→ YOUR ASSIGNMENT
Extract all of the entries and set them down verbatim.

→ Records from a data collection
------------------------
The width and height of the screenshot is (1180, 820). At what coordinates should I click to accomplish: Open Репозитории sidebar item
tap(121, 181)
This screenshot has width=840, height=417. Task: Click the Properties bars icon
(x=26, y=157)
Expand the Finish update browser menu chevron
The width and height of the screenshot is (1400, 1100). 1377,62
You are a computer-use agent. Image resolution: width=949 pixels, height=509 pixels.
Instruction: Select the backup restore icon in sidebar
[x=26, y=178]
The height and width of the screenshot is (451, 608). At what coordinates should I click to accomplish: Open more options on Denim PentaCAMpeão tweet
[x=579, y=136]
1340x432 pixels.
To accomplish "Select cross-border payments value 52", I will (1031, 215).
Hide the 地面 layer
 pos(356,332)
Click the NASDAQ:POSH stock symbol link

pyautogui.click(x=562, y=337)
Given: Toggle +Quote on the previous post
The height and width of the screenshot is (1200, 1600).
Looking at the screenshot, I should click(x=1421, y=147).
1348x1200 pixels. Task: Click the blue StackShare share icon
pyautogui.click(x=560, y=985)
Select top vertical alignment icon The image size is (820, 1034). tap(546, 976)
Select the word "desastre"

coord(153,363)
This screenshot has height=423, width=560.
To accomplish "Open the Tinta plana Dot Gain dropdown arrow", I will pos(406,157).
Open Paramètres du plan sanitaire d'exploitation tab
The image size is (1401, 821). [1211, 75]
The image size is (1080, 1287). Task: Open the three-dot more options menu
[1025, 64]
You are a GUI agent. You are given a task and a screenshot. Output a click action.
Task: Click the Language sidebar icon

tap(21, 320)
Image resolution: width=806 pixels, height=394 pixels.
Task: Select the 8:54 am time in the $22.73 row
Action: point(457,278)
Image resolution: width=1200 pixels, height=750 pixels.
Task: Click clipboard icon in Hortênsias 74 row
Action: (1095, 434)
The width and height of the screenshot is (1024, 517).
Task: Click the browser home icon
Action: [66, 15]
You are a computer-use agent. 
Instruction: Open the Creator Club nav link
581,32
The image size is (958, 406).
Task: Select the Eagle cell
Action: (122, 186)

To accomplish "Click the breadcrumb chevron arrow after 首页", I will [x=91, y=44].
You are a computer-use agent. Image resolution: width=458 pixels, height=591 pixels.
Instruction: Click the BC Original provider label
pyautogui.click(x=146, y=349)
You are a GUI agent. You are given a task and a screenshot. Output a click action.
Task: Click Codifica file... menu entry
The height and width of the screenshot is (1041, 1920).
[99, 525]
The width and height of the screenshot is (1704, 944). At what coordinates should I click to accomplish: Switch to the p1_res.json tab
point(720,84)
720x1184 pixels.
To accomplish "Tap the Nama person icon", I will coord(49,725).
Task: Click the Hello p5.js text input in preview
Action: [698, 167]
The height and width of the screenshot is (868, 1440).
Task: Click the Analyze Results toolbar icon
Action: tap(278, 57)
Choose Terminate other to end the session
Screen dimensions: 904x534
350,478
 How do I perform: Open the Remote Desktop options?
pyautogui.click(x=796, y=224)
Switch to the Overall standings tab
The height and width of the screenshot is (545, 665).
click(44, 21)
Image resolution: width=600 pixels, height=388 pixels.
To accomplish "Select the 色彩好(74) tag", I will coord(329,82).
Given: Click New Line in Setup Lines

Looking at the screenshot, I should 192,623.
------------------------
→ EXERCISE RESPONSE
The width and height of the screenshot is (1180, 820). At what coordinates should I click to accomplish: Open Репозитории sidebar item
tap(121, 181)
This screenshot has width=840, height=417. Task: Click the Properties bars icon
(x=26, y=157)
Expand the Finish update browser menu chevron
The width and height of the screenshot is (1400, 1100). 1377,62
You are a computer-use agent. Image resolution: width=949 pixels, height=509 pixels.
Instruction: Select the backup restore icon in sidebar
[x=26, y=178]
The height and width of the screenshot is (451, 608). At what coordinates should I click to accomplish: Open more options on Denim PentaCAMpeão tweet
[x=579, y=136]
1340x432 pixels.
To accomplish "Select cross-border payments value 52", I will (1031, 215).
Hide the 地面 layer
 pos(356,332)
Click the NASDAQ:POSH stock symbol link

pyautogui.click(x=562, y=337)
Given: Toggle +Quote on the previous post
The height and width of the screenshot is (1200, 1600).
Looking at the screenshot, I should click(x=1421, y=147).
1348x1200 pixels. Task: Click the blue StackShare share icon
pyautogui.click(x=560, y=985)
Select top vertical alignment icon The image size is (820, 1034). tap(546, 976)
Select the word "desastre"

coord(153,363)
This screenshot has height=423, width=560.
To accomplish "Open the Tinta plana Dot Gain dropdown arrow", I will pos(406,157).
Open Paramètres du plan sanitaire d'exploitation tab
The image size is (1401, 821). [1211, 75]
The image size is (1080, 1287). Task: Open the three-dot more options menu
[1025, 64]
You are a GUI agent. You are given a task and a screenshot. Output a click action.
Task: Click the Language sidebar icon

tap(21, 320)
Image resolution: width=806 pixels, height=394 pixels.
Task: Select the 8:54 am time in the $22.73 row
Action: point(457,278)
Image resolution: width=1200 pixels, height=750 pixels.
Task: Click clipboard icon in Hortênsias 74 row
Action: (1095, 434)
The width and height of the screenshot is (1024, 517).
Task: Click the browser home icon
Action: [66, 15]
You are a computer-use agent. 
Instruction: Open the Creator Club nav link
581,32
The image size is (958, 406).
Task: Select the Eagle cell
Action: (122, 186)

To accomplish "Click the breadcrumb chevron arrow after 首页", I will [x=91, y=44].
You are a computer-use agent. Image resolution: width=458 pixels, height=591 pixels.
Instruction: Click the BC Original provider label
pyautogui.click(x=146, y=349)
You are a GUI agent. You are given a task and a screenshot. Output a click action.
Task: Click Codifica file... menu entry
The height and width of the screenshot is (1041, 1920).
[99, 525]
The width and height of the screenshot is (1704, 944). At what coordinates should I click to accomplish: Switch to the p1_res.json tab
point(720,84)
720x1184 pixels.
To accomplish "Tap the Nama person icon", I will coord(49,725).
Task: Click the Hello p5.js text input in preview
Action: [698, 167]
The height and width of the screenshot is (868, 1440).
Task: Click the Analyze Results toolbar icon
Action: tap(278, 57)
Choose Terminate other to end the session
Screen dimensions: 904x534
350,478
 How do I perform: Open the Remote Desktop options?
pyautogui.click(x=796, y=224)
Switch to the Overall standings tab
The height and width of the screenshot is (545, 665).
click(44, 21)
Image resolution: width=600 pixels, height=388 pixels.
To accomplish "Select the 色彩好(74) tag", I will coord(329,82).
Given: Click New Line in Setup Lines

Looking at the screenshot, I should 192,623.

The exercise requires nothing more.